Despite what its imposing black facade and decidedly eccentric subject matter might lead one to assume, the Morbid Anatomy Museum is far from gloomy. It's downright cheerful in there amid the specimen jars and books about cannibalism. To Ebenstein's chagrin, an experiment with Groupon led to a brace of bad reviews from penny-pinching Yelpers who'd walked in expecting to encounter pure gore, something out of American Horror Story, or rows of pickled babies à la Philadelphia's deformity lover's paradise, the Mütter Museum. She sighs, "It's here if you want to find it—open up any book and look at the pictures—but this place is intended to be thoughtful and thought-provoking, not shocking."

The museum feels more like a life-size version of a Victorian explorer's cabinet of curiosities, full of secrets and endlessly appealing, with a few creepy-crawlies lurking in the corners. Those who come in knowing what to expect are a loyal and diverse crowd, and Ebenstein glows as she describes a little girl whose mother gamely brings her over nearly every weekend to wander through the exhibits, offer suggestions, and take part in the museum's wildly popular taxidermy classes. "There is definitely a subcultural element, but there's an academic side too. If it has a good effect on people and helps girls feel better about what they like, then I will be a happy person," she chirps. "I wish it had existed when I was a little girl, and I just love it when smart, nerdy girls who like nature come in."

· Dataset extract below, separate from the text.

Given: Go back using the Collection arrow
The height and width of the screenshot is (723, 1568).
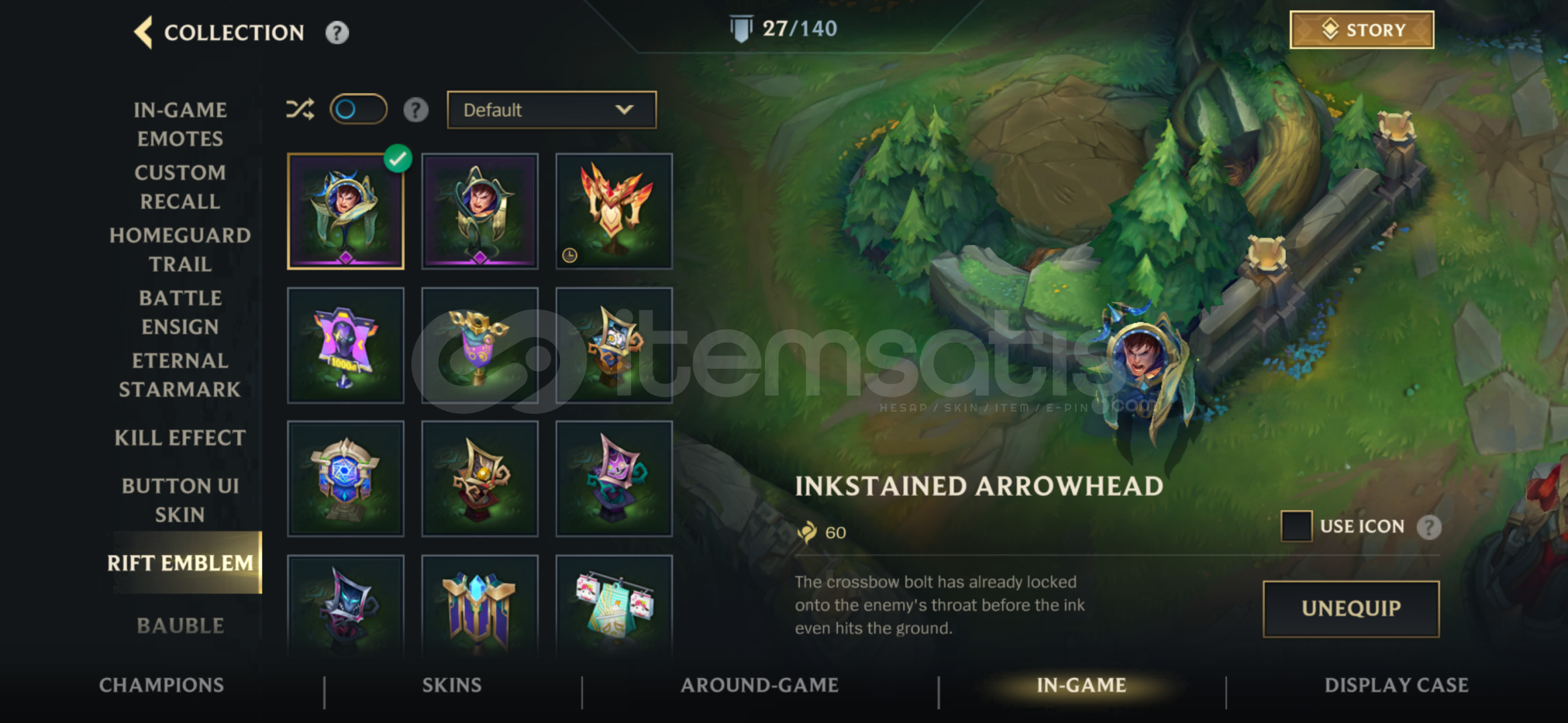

Since Ebenstein and I spoke, the museum has moved on to its latest exhibition, Do the Spirits Return? From Dark Arts to Sleight of Hand in Early 20th Century Stage Magic, which illuminates the too-good-to-be-true story of the now obscure but wholly fascinating stage magician Howard Thurston—con man, carnival barker, missionary student, and, at one time, Houdini's greatest competition. "It's all about magic and the idea of the ways in which these older ideas of magic, of real magic, gets embedded in the imagery and practice of stage magic in the early twentieth century, when it was still big entertainment," Ebenstein says. "It's also about how humans want trickery, and the complexity of deception."

I haven't yet made the trek back down to Gowanus to visit this new set of visiting spirits, but I'm excited to do so. This time, instead of anthropomorphic animals or ancient prosthetics, I'll be met with talking skulls, séances, spiritualism, torture theater, and echoes of voices from beyond. Thanks to an obsessive collector named Rory Feldman, a slew of posters, artwork, and props from the golden Dark Ages of stage magic and sleight of hand will return to the spotlight once more and, in true Morbid Anatomy fashion, seek to lift the thin veil separating the living and the dead. If you've ever felt an inexplicable pull toward the weird, the esoteric, or the spooky, you'd do well to join the rest of us—the death-obsessed and morbidly inclined—down in our cozy corner of South Brooklyn. We're not too hard to find any more.